Graph attention network-based multimodal approach for lung diseases classification.
Authors
Affiliations (3)
Affiliations (3)
- College of Information and Artificial Intelligence, Yangzhou University, Yangzhou, 225127, China.
- College of Information and Artificial Intelligence, Yangzhou University, Yangzhou, 225127, China. [email protected].

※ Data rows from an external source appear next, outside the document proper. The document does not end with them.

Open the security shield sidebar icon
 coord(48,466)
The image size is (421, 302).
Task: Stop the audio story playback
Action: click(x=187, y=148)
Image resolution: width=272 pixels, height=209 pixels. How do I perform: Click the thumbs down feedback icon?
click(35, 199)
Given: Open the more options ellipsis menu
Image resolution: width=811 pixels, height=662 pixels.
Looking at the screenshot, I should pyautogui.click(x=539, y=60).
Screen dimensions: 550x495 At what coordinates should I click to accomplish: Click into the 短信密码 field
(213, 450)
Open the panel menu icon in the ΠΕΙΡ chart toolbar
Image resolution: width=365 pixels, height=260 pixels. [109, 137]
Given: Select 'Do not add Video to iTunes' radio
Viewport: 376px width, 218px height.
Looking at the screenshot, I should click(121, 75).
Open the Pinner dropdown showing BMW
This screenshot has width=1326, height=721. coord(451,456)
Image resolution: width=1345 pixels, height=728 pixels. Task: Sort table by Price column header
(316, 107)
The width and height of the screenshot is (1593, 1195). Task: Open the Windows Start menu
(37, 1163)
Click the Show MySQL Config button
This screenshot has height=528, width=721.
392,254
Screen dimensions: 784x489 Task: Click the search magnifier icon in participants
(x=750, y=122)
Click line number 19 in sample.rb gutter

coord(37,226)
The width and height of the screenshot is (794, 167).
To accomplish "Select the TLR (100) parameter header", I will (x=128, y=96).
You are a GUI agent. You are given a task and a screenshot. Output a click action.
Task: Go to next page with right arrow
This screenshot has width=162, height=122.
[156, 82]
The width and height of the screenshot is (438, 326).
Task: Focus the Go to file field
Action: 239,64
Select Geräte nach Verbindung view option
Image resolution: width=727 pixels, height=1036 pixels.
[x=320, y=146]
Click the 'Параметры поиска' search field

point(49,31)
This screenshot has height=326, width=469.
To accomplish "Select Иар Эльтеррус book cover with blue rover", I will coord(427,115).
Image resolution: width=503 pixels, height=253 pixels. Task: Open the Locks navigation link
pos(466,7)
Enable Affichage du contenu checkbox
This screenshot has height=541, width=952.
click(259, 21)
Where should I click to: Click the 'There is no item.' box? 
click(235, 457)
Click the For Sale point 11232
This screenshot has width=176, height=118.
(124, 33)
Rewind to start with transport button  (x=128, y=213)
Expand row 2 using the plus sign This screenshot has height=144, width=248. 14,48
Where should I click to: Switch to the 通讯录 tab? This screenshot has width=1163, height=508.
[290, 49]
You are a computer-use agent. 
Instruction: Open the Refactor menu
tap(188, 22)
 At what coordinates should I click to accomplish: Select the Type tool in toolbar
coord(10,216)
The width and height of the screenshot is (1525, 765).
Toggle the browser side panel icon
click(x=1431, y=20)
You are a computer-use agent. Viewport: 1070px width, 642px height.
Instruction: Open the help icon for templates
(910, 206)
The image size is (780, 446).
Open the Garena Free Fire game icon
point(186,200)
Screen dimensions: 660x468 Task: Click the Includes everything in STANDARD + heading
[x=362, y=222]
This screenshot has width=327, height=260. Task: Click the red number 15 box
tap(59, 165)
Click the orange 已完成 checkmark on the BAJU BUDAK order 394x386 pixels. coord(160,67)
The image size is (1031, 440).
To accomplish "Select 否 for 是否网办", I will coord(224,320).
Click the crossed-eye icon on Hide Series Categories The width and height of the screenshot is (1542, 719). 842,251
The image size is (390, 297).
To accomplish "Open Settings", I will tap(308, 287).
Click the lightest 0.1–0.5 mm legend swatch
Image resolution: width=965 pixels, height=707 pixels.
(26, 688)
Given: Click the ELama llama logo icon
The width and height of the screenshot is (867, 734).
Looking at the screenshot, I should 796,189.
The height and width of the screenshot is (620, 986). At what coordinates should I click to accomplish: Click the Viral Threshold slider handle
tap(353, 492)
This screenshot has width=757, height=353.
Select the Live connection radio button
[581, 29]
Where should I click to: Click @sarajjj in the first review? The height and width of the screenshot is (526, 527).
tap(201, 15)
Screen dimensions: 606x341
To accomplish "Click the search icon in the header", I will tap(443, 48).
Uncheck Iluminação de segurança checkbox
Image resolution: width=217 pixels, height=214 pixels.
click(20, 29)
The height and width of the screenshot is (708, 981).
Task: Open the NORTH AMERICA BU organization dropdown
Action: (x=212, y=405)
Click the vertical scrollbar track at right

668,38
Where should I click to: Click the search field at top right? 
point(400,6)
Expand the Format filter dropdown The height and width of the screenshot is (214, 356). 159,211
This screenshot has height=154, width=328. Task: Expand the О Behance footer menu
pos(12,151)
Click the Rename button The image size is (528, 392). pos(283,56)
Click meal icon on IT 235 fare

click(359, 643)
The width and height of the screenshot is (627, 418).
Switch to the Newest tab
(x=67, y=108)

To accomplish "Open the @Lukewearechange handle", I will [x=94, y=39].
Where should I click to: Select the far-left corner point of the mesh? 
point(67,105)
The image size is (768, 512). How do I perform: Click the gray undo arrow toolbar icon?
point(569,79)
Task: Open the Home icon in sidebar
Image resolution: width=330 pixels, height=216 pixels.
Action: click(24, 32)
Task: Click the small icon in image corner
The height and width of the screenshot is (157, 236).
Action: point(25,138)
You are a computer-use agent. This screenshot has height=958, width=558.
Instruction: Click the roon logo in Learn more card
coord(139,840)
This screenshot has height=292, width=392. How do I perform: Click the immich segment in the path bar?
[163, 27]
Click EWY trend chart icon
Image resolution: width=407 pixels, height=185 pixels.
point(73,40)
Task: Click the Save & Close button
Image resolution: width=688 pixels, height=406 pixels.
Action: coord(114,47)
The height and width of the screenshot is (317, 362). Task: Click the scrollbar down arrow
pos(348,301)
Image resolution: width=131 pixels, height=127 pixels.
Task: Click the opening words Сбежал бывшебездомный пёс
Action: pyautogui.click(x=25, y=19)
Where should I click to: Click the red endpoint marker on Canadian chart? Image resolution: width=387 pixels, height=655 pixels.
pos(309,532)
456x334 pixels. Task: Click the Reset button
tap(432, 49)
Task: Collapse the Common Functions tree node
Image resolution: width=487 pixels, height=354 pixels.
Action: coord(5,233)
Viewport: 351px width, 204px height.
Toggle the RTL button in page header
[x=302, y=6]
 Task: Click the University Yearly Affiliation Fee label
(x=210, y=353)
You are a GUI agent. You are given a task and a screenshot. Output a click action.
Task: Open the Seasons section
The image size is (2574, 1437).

- College of Information and Artificial Intelligence, Yangzhou University, Yangzhou, 225127, China. [email protected].
Abstract
Lung diseases remain one of the major causes of mortality worldwide. Medical experts usually require information from multiple sources, including clinical symptoms, laboratory and pathological tests, in combination with chest X-rays, to confirm a lung disease diagnosis. However, the manual interpretation of information collected from various sources is time-consuming and may lead to misdiagnosis of lung disease due to structural overlap and similar symptoms. An automated classification framework that integrates information from multiple sources, such as clinical notes, disease symptoms, and chest X-ray images, could enhance diagnostic precision and optimize clinical workflow efficiency. Therefore, this study proposed a multimodal approach based on the Graph Attention Network that integrates the pre-trained Clinical ModernBERT and RAD-DINO models, allowing for granular cross-modal interactions and providing robust multimodal representation learning to advance lung disease classification. The experiments are conducted using a publicly available lung disease dataset, which consists of chest X-ray images and their corresponding clinical text. For multiclass lung disease classification, the proposed multimodal approach achieved an accuracy of 95.73%, precision of 95.75%, recall of 95.72%, and F1-score of 95.70%, along with an expected calibration error of 0.0124. The proposed graph attention network-based multimodal framework outperformed existing state-of-the-art methods and effectively integrated imaging and textual information at the token level, offering an accurate and reliable automated alternative for lung disease diagnosis.